**EXERCISE DATA**
((

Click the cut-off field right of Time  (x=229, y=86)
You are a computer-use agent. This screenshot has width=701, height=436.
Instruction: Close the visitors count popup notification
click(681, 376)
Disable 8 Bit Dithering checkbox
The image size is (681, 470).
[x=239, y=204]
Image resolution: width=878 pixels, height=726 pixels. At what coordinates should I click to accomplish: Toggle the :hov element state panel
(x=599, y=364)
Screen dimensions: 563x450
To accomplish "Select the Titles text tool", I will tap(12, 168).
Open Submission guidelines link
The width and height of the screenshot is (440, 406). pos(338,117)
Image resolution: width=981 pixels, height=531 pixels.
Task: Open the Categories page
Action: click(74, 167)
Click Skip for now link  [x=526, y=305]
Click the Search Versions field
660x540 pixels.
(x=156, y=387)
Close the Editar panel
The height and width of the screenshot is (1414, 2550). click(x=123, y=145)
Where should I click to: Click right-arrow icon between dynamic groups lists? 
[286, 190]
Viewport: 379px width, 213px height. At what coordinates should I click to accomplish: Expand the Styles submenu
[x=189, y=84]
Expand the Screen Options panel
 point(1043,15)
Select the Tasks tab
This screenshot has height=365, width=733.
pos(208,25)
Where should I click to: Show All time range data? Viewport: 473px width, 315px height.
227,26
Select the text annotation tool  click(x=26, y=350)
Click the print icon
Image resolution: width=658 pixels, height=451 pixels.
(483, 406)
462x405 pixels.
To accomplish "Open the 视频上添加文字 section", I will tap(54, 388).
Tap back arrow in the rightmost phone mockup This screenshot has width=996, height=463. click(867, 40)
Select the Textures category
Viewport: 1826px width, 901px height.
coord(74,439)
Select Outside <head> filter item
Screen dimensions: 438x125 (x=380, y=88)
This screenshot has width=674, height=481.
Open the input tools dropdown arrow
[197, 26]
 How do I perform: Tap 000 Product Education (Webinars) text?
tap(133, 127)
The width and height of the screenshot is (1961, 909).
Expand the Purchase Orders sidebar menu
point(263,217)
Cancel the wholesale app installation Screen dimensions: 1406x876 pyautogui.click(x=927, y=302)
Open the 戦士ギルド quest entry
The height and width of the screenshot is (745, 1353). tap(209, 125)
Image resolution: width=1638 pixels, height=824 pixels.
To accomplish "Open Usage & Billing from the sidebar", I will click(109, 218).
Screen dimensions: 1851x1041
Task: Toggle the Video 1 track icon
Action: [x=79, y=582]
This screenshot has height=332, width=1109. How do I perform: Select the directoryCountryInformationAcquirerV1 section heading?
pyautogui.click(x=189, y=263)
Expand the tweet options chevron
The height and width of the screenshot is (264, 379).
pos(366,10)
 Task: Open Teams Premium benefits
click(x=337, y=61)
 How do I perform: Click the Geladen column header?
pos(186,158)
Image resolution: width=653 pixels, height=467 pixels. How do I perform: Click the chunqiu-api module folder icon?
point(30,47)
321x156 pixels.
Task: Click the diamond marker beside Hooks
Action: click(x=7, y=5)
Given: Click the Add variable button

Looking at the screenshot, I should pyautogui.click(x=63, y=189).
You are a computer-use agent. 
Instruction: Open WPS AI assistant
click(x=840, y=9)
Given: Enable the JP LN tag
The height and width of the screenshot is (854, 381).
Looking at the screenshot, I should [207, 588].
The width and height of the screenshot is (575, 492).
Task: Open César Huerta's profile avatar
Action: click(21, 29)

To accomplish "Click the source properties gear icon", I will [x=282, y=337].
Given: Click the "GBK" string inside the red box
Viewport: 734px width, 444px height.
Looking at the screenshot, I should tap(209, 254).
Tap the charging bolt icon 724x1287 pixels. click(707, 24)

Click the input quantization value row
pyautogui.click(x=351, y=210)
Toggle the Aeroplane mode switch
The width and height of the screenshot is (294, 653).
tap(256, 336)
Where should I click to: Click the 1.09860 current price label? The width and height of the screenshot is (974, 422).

))

**TASK OBJECTIVE**
Rewrite the whole listing above as a numbered list, one line per item, omitting the blank lines.

**EXERCISE OUTPUT**
1. Click the cut-off field right of Time  (x=229, y=86)
2. You are a computer-use agent. This screenshot has width=701, height=436.
3. Instruction: Close the visitors count popup notification
4. click(681, 376)
5. Disable 8 Bit Dithering checkbox
6. The image size is (681, 470).
7. [x=239, y=204]
8. Image resolution: width=878 pixels, height=726 pixels. At what coordinates should I click to accomplish: Toggle the :hov element state panel
9. (x=599, y=364)
10. Screen dimensions: 563x450
11. To accomplish "Select the Titles text tool", I will tap(12, 168).
12. Open Submission guidelines link
13. The width and height of the screenshot is (440, 406). pos(338,117)
14. Image resolution: width=981 pixels, height=531 pixels.
15. Task: Open the Categories page
16. Action: click(74, 167)
17. Click Skip for now link  [x=526, y=305]
18. Click the Search Versions field
19. 660x540 pixels.
20. (x=156, y=387)
21. Close the Editar panel
22. The height and width of the screenshot is (1414, 2550). click(x=123, y=145)
23. Where should I click to: Click right-arrow icon between dynamic groups lists? 
24. [286, 190]
25. Viewport: 379px width, 213px height. At what coordinates should I click to accomplish: Expand the Styles submenu
26. [x=189, y=84]
27. Expand the Screen Options panel
28.  point(1043,15)
29. Select the Tasks tab
30. This screenshot has height=365, width=733.
31. pos(208,25)
32. Where should I click to: Show All time range data? Viewport: 473px width, 315px height.
33. 227,26
34. Select the text annotation tool  click(x=26, y=350)
35. Click the print icon
36. Image resolution: width=658 pixels, height=451 pixels.
37. (483, 406)
38. 462x405 pixels.
39. To accomplish "Open the 视频上添加文字 section", I will tap(54, 388).
40. Tap back arrow in the rightmost phone mockup This screenshot has width=996, height=463. click(867, 40)
41. Select the Textures category
42. Viewport: 1826px width, 901px height.
43. coord(74,439)
44. Select Outside <head> filter item
45. Screen dimensions: 438x125 (x=380, y=88)
46. This screenshot has width=674, height=481.
47. Open the input tools dropdown arrow
48. [197, 26]
49.  How do I perform: Tap 000 Product Education (Webinars) text?
50. tap(133, 127)
51. The width and height of the screenshot is (1961, 909).
52. Expand the Purchase Orders sidebar menu
53. point(263,217)
54. Cancel the wholesale app installation Screen dimensions: 1406x876 pyautogui.click(x=927, y=302)
55. Open the 戦士ギルド quest entry
56. The height and width of the screenshot is (745, 1353). tap(209, 125)
57. Image resolution: width=1638 pixels, height=824 pixels.
58. To accomplish "Open Usage & Billing from the sidebar", I will click(109, 218).
59. Screen dimensions: 1851x1041
60. Task: Toggle the Video 1 track icon
61. Action: [x=79, y=582]
62. This screenshot has height=332, width=1109. How do I perform: Select the directoryCountryInformationAcquirerV1 section heading?
63. pyautogui.click(x=189, y=263)
64. Expand the tweet options chevron
65. The height and width of the screenshot is (264, 379).
66. pos(366,10)
67.  Task: Open Teams Premium benefits
68. click(x=337, y=61)
69.  How do I perform: Click the Geladen column header?
70. pos(186,158)
71. Image resolution: width=653 pixels, height=467 pixels. How do I perform: Click the chunqiu-api module folder icon?
72. point(30,47)
73. 321x156 pixels.
74. Task: Click the diamond marker beside Hooks
75. Action: click(x=7, y=5)
76. Given: Click the Add variable button
77. Looking at the screenshot, I should pyautogui.click(x=63, y=189).
78. You are a computer-use agent. 
79. Instruction: Open WPS AI assistant
80. click(x=840, y=9)
81. Given: Enable the JP LN tag
82. The height and width of the screenshot is (854, 381).
83. Looking at the screenshot, I should [207, 588].
84. The width and height of the screenshot is (575, 492).
85. Task: Open César Huerta's profile avatar
86. Action: click(21, 29)
87. To accomplish "Click the source properties gear icon", I will [x=282, y=337].
88. Given: Click the "GBK" string inside the red box
89. Viewport: 734px width, 444px height.
90. Looking at the screenshot, I should tap(209, 254).
91. Tap the charging bolt icon 724x1287 pixels. click(707, 24)
92. Click the input quantization value row
93. pyautogui.click(x=351, y=210)
94. Toggle the Aeroplane mode switch
95. The width and height of the screenshot is (294, 653).
96. tap(256, 336)
97. Where should I click to: Click the 1.09860 current price label? The width and height of the screenshot is (974, 422).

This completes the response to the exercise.